With Rhodes Architectural Stone, Rhodes purchased 17 villages behind the Three Gorges Dam project in China and successfully recycled the antique stone material into construction of architectural projects in the United States. Rhodes' interest with working in high-density limestone led him to the ancient Chinese villages because of the stones texture and warm characteristics. They were in the process of being abandoned and flooded because of the hydroelectric project, which was set to displace between 1.1 and 1.9 million people. The villages were built out of the same high-density limestone, but with the benefit of a patina from thousands of years of daily use and weathering and Rhodes set out to preserve the material. After two years of negotiation, Rhodes worked with the Chinese government to purchase the limestone that would otherwise have been underwater and finance factories with Chinese stonemasons and craftsmen. Rhodes ultimately only harvested the top three inches of the limestone and gave the rest back to the Chinese to build new homes.

Projects that incorporate the salvaged stone work include the fireplace and powder room sink at the Telluride House featured in Western Interiors and Design; the stonework salvaged for the project included a 500-year-old stone threshold "[where the] patinas are just incredible." Rhodes also created Stone Wave at the Tacoma Art Museum in 2003 with 700 pieces of re cut and transported pave stones from the Pearl River Delta in Southern China.

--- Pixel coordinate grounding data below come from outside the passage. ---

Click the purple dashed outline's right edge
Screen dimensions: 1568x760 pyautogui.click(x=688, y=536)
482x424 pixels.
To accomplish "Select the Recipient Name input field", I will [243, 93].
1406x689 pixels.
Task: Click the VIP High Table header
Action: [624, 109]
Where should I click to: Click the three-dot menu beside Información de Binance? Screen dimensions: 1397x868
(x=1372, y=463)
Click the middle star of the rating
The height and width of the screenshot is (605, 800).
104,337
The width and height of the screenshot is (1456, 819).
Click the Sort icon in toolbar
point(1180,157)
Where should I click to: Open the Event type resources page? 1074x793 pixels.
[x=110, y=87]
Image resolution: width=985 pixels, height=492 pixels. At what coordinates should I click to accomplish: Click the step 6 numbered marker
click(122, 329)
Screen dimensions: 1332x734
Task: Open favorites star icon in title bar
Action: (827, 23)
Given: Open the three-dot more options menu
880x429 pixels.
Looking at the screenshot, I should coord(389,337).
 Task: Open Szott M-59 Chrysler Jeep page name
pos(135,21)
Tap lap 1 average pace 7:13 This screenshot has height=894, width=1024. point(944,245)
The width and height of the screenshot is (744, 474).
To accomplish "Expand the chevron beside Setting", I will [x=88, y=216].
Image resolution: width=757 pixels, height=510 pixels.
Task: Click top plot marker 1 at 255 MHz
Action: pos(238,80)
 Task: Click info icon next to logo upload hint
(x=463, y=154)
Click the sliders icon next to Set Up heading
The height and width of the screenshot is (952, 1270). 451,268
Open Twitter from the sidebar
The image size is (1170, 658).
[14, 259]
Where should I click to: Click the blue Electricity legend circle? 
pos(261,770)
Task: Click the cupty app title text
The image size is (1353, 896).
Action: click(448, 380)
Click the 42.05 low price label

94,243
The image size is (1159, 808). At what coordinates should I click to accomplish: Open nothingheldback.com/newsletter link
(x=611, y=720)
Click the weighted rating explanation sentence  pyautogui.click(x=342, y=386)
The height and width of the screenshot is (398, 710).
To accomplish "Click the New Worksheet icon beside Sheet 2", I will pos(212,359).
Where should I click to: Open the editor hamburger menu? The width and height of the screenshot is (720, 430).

According to Rhodes, the stone, "[has]this fantastic texture...you get almost a sheen to the stone from the wear."

==Chronology of work==
- 2019 Poseidon, Bronze, Gig Harbor, Washington
- 2018 Resolute Arch, Granite, Burning Man Festival, Black Rock City, Nevada
- 2017 Lithic Altars, Granite, Burning Man Festival, Black Rock City, Nevada
- 2016 Connection (Sentinel Series), Granite, Yellowstone Club, Montana
- 2016 Seminar Table (Artist Furniture Series), Granite, Fujian, China
- 2016 Sentinel I and II Bronze, bronze, London, England and Aspen, Colorado
- 2015 Sentinel V, Sandstone, Guemes Island, Washington
- 2015 Sentinel IV, Sandstone, Kona, Hawaii
- 2014 Forest Gathering, Granite and Sandstone, Bainbridge Island, Washington
- 2013 Embrace (Sentinel Series), Granite, Sydney and Perth, Australia
- 2012 Four Abstract Volumes, Quarried Granite Blocks, Palm Desert, California
- 2012 Untitled – Modernist Oven, Granite, Melbourne, Australia
- 2011 Sentinel I (Sentinel Series), Granite and Bronze, Seattle, Washington
- 2011 Sentinel II (Sentinel Series), Granite and Bronze, Woodinville, Washington
- 2010 Earth Tone, Wood and PVC, Burning Man Festival, Black Rock City, Nevada
- 2010 Ignition, Reclaimed Granite, Seattle, Washington
- 2009 Maher Headstone, Reclaimed Granite, Seattle, Washington
- 2008 Westerleigh Residence, Hard Limestone and Granite, Greenwich, California
- 2008 Hillside Ruin, Limestone, Seattle, Washington
- 2008 Untitled – Trough and Ruin, Reclaimed Granite and Limestone, Crested Butte, Colorado
- 2006 Untitled – Woven Screens, Sandstone, Kona, Hawaii
- 2004 Untitled – Stone Wave, Granite, Tacoma, Washington
- 2002 Summer Palace, Granite, Hillsborough, California
- 2002 Untitled – Park Bench, Reclaimed Granite, Redmond, Washington
- 2001 Cross Roads Park – Planned Parenthood, Granite, Seattle, Washington
- 1995 Untitled – Furo, Reclaimed Granite, Redmond, Washington
- 1992 Shadow Box Fire Box, Refractory Brick and Limestone, Highlands, Washington
- 1992 Untitled – Entrance Walls, Basalt, Ephrata, Washington
- 1992 Untitled – Basalt Spray, Basalt, Ephrata, Washington
- 1991 Glasshouse Fireplace, Granite, Seattle Washington
- 1991 Woodland Spring, Basalt, Orcas Island, Washington

==Written works by Richard Rhodes==
- Doing Business Abroad Raises Ethical Concerns
- Survivor: Trapped in New Orleans During Katrina, I used business skills to get home safely
- Stone Expressions: Stone Expression and Use in the Built Environment, a forthcoming collection of text and photographs exploring the history and practice of stone work
- Stone: Ancient Craft to Modern Mastery, Stone presents the closely kept “Sacred Rules” developed over centuries by the medieval Freemason Guild, previously available only to the initiated.